There they go again, some groused. Two big cards, same night, the giants paying more attention to their battle of attrition than the needs and desires of the fans, the customers, the grumbling went.
The grousing was minimized somewhat, I will say, when folks realized that the Canelo fight, originally pegged as a pay-per-view, with the Mexican battling Victor Ortiz, was graded down to “regular” cable, to Showtime, because Canelo's foe was shifted to Josesito Lopez, who upset Ortiz a few weeks ago, and thus, stole his thunder and the slot. But yes, many fans did react with disgust, wondering why too the power brokers once again were engaging in zero sum warfare, again engaging in brinksmanship, and a “mine's bigger than yours, no mines bigger” beef…when all the fans wanted was the suits to get along, or at least, get along enough so that the fights that most make sense to be made, get made. If Top Rank, with the most formidable stable, and Golden Boy, with the next most formidable stable, aren't on speaking terms, and cannot sit down at the same table to negotiate, let alone sit down and hash out deals so inter-promotional bouts get booked, fans groused, then the sport will suffer for it. Sounds fairly logical to me; hey, I'm a Libra, I am inclined to be of the Rodney King “can't we all just get along” mindset who figures that people should set aside personality conflicts, and feuds, and ancient history, and keep things on a pure business level, and get deals done. They should serve the fans, the people who open their wallets up and fuel the sport. I delved into this topic with promoter Bob Arum, who was in town Thursday, presiding over a press conference to hype the Sept. 15 middleweight showdown. We chatted at the Edison Ballroom in midtown Manhattan.
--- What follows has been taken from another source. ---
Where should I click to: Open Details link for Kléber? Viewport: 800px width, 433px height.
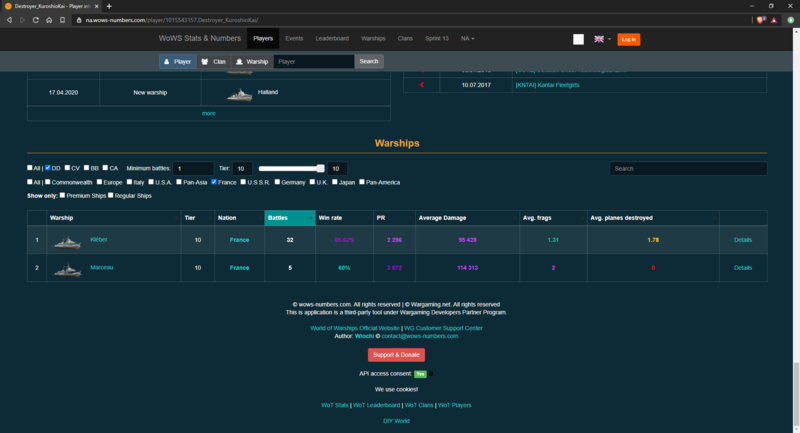pyautogui.click(x=742, y=240)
So, Bob, is the fight press making too big a deal of the fact that there are two big fights on Sept. 15?
“There aren't two big boxing cards on the same day,” he reasoned to me. “You're referring to Alvarez and Lopez as a big boxing card, it's a 20-to-1 fight. You guys make too big a deal (of dates falling on the same night). What is pathetic is Showtime wasting money putting on an event to go against the biggest fight of the year so far. There's no question it's the biggest fight of the year. It's not a good business plan for Showtime.”
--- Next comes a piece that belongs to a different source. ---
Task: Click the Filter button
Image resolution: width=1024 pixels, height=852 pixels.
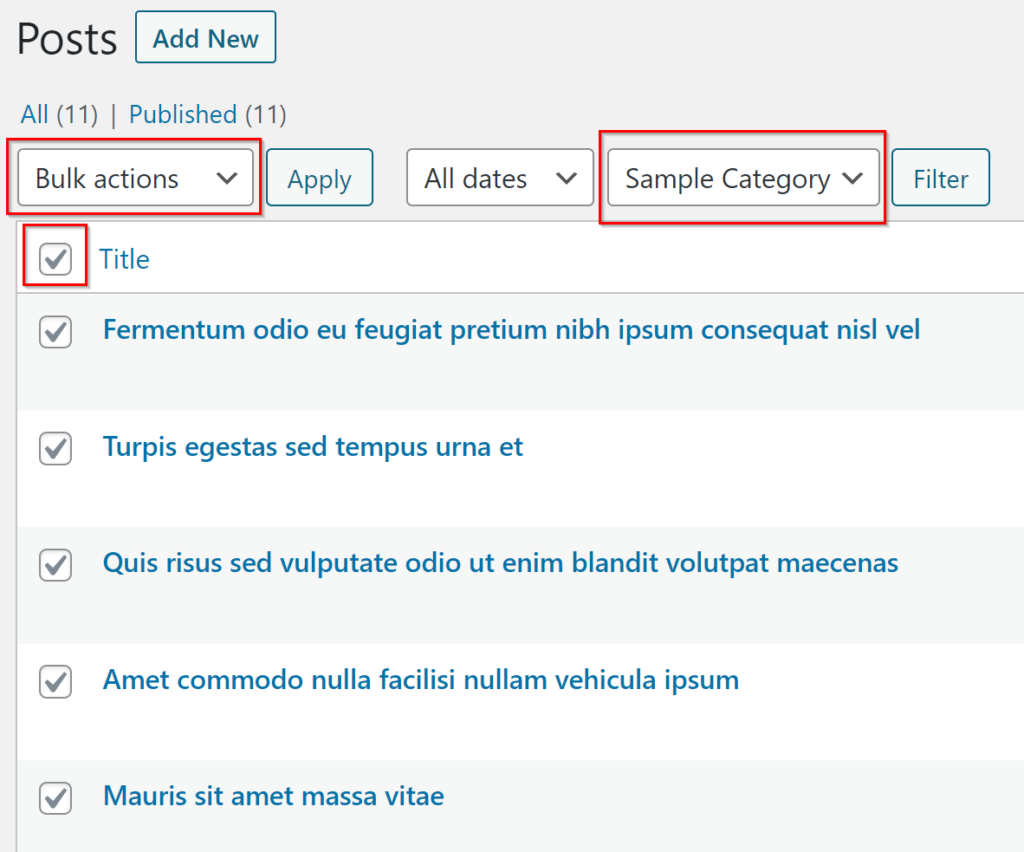Action: (x=940, y=179)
Hmm, doesn't look like Top Rank and Showtime are going to be doing deals anytime soon, judging by that level of rancor, right? Well, strange bedfellows are thrown together all the time in boxing. I mean, I heard Arum refer to Lou DiBella as “my friend” at the presser and it wasn't that long ago that I heard DiBella label Arum as an expletive deleted, a hardcore negative affecting the sport. So, enemies can quickly become frenemies if the deal is good enough. It's not like Top Rank and Golden Boy haven't found enough common ground to work together before. But the last time came back in 2009, when Manny Pacquiao met Ricky Hatton, and it looks like a deep freeze was cemented when Golden Boy sued Top Rank to force a look into Top Rank's accounting practices with Pacquiao. Golden Boy argued they were due monies from Pacquiao's fights with David Diaz, Miguel Cotto and Joshua Clottey, because after Pacquiao signed deals with both companies in 2006, a mediation was reached which allowed for Golden Boy to receive a percentage of revenue from Pacman fights. No, I am not exceedingly optimistic that these two super powers make like Reagan and Gorbachev, and hug it out; that's too bad, because we all know in just about every weight division, that lessens the number of compelling fights that could be made. (Do you think if we had a central oversight body, and a commissioner of boxing, he or she wouldn't force these two entities to kiss and make up and do what is best for the sport as a whole? Rhetorical question…)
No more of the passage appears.